The increasing use of zebrafish larvae for biomedical research applications is resulting in versatile models for a variety of human diseases. These models exploit the optical transparency of zebrafish larvae and the availability of a large genetic tool box. Here we present detailed protocols for the robotic injection of zebrafish embryos at very high accuracy with a speed of up to 2000 embryos per hour.
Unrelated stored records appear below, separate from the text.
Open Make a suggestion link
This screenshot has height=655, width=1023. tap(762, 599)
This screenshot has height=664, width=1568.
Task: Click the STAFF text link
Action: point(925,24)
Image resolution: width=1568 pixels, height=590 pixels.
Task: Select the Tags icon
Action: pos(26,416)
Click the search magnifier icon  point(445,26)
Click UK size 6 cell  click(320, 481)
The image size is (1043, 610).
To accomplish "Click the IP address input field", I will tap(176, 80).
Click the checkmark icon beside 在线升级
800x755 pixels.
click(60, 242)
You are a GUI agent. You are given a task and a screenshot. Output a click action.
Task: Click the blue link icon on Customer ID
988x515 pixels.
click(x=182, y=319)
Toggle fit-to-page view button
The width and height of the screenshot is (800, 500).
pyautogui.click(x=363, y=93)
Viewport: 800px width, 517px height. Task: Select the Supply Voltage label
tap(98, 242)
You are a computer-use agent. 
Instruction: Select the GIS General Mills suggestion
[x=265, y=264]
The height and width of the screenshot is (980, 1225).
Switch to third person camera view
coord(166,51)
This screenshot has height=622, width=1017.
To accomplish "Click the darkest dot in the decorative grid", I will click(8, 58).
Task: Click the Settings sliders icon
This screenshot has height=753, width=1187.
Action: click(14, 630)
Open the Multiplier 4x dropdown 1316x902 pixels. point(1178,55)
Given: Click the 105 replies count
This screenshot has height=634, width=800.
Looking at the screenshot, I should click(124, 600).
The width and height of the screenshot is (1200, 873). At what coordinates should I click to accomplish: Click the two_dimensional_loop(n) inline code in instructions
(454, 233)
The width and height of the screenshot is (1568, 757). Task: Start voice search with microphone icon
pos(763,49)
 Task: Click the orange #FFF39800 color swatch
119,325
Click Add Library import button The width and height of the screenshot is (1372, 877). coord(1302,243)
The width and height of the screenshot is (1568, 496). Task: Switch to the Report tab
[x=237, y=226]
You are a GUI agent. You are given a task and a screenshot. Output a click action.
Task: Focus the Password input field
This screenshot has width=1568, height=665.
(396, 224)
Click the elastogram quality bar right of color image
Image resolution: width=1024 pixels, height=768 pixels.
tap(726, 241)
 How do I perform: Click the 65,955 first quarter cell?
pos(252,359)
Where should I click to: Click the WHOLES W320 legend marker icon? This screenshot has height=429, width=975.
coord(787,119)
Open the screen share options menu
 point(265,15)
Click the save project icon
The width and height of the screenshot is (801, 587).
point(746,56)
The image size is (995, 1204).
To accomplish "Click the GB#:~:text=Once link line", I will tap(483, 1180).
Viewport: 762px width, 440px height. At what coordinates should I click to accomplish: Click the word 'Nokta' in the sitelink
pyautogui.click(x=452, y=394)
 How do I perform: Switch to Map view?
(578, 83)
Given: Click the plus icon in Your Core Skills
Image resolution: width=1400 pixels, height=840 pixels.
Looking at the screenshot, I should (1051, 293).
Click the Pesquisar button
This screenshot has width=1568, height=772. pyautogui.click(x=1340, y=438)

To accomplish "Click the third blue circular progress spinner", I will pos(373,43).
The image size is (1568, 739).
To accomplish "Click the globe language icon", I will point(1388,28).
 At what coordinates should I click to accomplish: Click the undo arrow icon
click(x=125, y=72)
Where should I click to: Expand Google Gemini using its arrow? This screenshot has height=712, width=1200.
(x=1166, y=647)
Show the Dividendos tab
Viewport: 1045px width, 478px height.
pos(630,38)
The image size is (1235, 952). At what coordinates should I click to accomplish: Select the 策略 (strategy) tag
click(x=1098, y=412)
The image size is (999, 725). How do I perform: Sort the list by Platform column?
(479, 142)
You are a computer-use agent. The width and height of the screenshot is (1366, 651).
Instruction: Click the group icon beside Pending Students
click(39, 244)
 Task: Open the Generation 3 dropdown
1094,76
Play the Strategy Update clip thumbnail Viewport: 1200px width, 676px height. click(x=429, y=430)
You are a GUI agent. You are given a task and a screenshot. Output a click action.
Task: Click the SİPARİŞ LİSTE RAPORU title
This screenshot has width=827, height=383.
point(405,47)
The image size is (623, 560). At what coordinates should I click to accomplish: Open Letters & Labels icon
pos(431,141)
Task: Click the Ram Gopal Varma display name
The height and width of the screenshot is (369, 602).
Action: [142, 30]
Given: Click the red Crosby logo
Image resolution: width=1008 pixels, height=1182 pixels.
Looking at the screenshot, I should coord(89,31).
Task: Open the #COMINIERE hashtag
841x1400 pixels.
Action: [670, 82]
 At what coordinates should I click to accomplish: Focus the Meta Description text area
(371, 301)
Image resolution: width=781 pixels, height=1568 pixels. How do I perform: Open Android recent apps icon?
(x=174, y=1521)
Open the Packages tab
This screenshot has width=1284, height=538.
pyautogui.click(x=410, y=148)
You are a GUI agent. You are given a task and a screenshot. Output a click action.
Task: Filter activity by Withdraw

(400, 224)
These protocols are benchmarked for several applications: (1) the injection of DNA for obtaining transgenic animals, (2) the injection of antisense morpholinos that can be used for gene knock-down, (3) the injection of microbes for studying infectious disease, and (4) the injection of human cancer cells as a model for tumor progression. We show examples of how the injected embryos can be screened at high-throughput level using fluorescence analysis. Our methods open up new avenues for the use of zebrafish larvae for large compounds screens in the search for new medicines.